Carl Zeiss – Who was this photography genius?

It has been said that without Carl Zeiss and his inventions, we would not really know what the world looks like. And anyone who has ever has the chance of handling or using a digital camera or smartphone fitted with a Zeiss lens knows that this is true.



Carl Zeiss, born on 11 September 1816 and died on 3 December 1888, was a German manufacturer of optical instruments known for the company he founded, Carl Zeiss Jena, now known as Carl Zeiss AG. Brought up in Weimar, Germany, he became an outstanding lens-maker in the 1840s when he produced expert lenses that had an exceptionally large aperture range which allowed for extremely bright images.

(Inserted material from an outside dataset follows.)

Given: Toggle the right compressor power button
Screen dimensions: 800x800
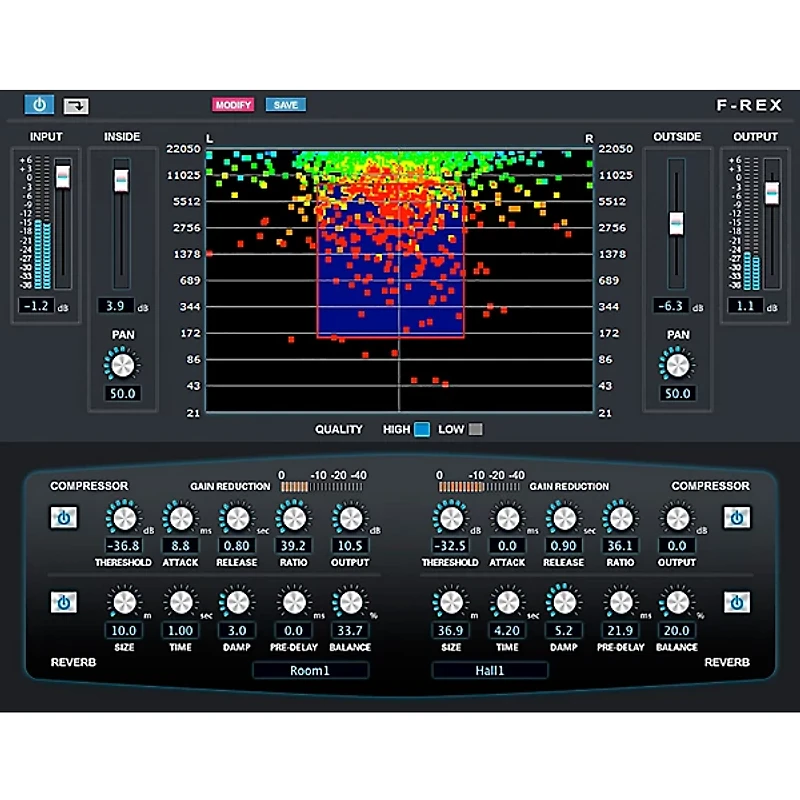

This has become somewhat of a distinguishing feature in Carl Zeiss lenses as the images they capture are most often crystal clear and vividly detailed.

Zeiss worked in the university town of Jena, from which he got the original name of his company, at a workshop he set up himself where he commenced his lens-making vocation. His lenses were initially used solely in the production of microscopes but his company later began manufacturing their high-quality lenses when cameras were invented.

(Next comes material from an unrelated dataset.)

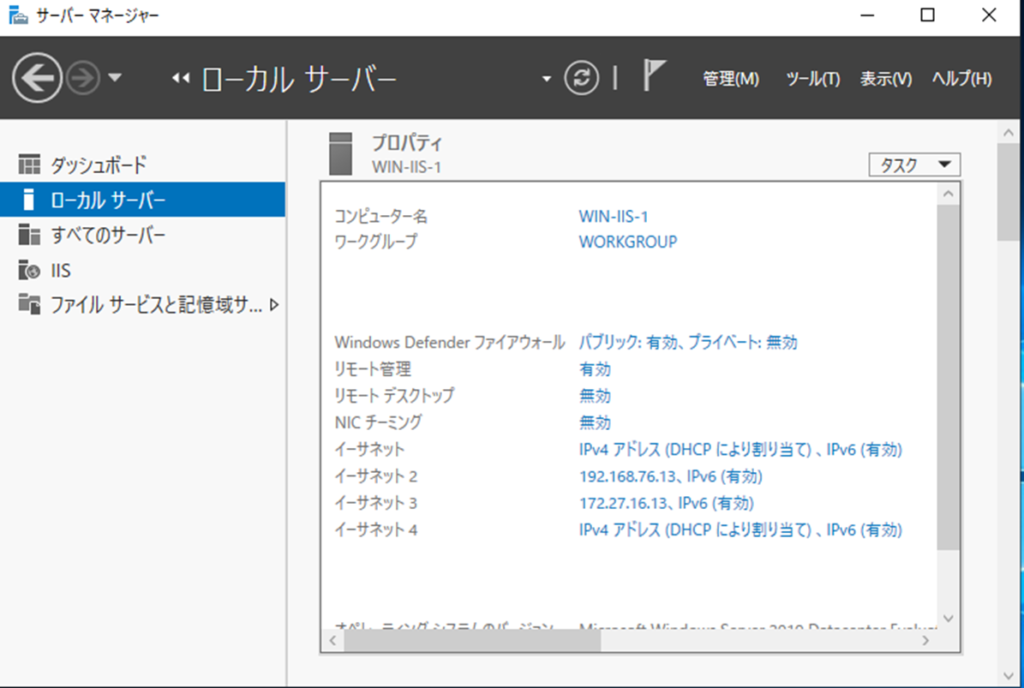Click the back navigation arrow button
The width and height of the screenshot is (1024, 688).
pos(37,79)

By the time Zeiss began creating microscopes for scientists in 1846, glass lenses were an accepted way of magnification, but it was a time-consuming, arduous and costly procedure using trial and error on each piece of glass. In his first year, he only sold 23 microscopes. But subsequently, it was the contribution Zeiss made to lens-manufacturing over 170 years ago that have facilitated the modern production of many lenses today.

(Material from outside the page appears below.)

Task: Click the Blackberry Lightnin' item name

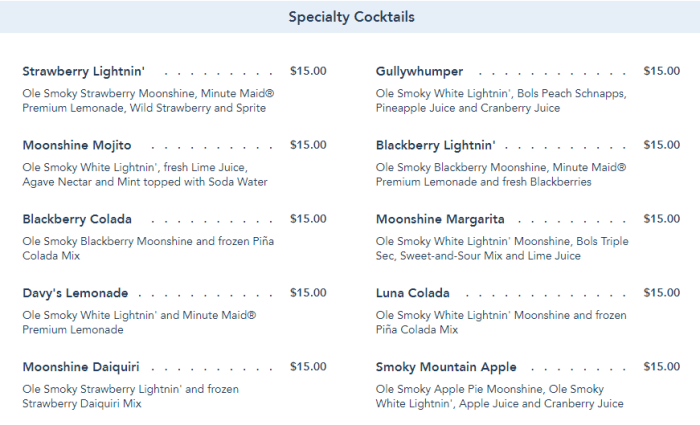Action: tap(435, 146)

The Carl Zeiss lens is most commonly known as a feature in Nokia smartphones, which is a major selling point for many of the brand’s products. However, the Carl Zeiss Master Prime umbrella of lenses, which merge an exceptionally high speed with brilliant image sharpness, perfect contrast, and true colour, has also set new standards in cinematography. These lenses have been used for numerous Academy Award-winning films, including “The Social Network”, “The Fighter”, and “The King’s Speech”. Even “The Lord of the Rings” trilogy, which won a total of 17 Oscars, was shot with a Carl Zeiss lens. And famed film director Stanley Kubrick also used a customized Zeiss lens, originally intended for NASA space missions, to shoot his film “Barry Lyndon”.




Carl Zeiss’s legacy now lives on through the lenses we take for granted, and are often unaware of, in cameras, smartphones, surgical equipment, and microscopes with the accuracy, precision and peak image quality that he strived to capture throughout his career being produced every single time.